> [What is expected] Could you rewrite the stretch from the line containing "You are a GUI" through the end of the records, substituting "screen image" for "screenshot" and leaving everything else unchanged? Omit the pictures from your answer.

> [Exercise material]
• • • •
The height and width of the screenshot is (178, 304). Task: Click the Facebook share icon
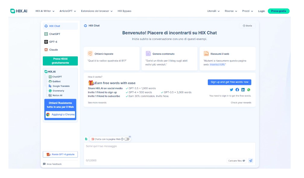coord(237,90)
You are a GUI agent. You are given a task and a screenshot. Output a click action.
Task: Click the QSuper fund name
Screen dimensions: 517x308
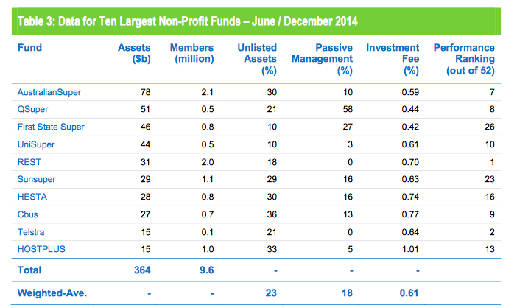(x=34, y=109)
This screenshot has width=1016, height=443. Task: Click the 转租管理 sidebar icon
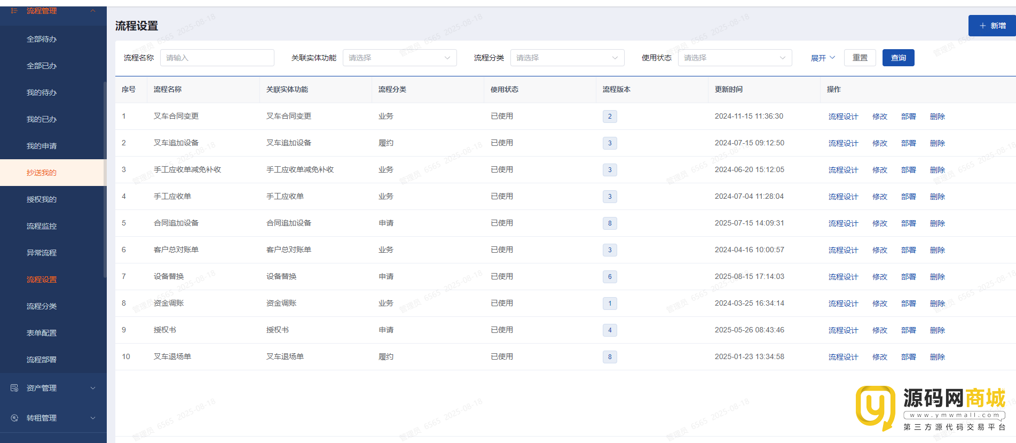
• • • •
> [Solution for this exercise]
You are a GUI agent. You are given a task and a screen image. Output a click action.
Task: Click the QSuper fund name
Screen dimensions: 517x308
(x=34, y=109)
This screen image has width=1016, height=443. Task: Click the 转租管理 sidebar icon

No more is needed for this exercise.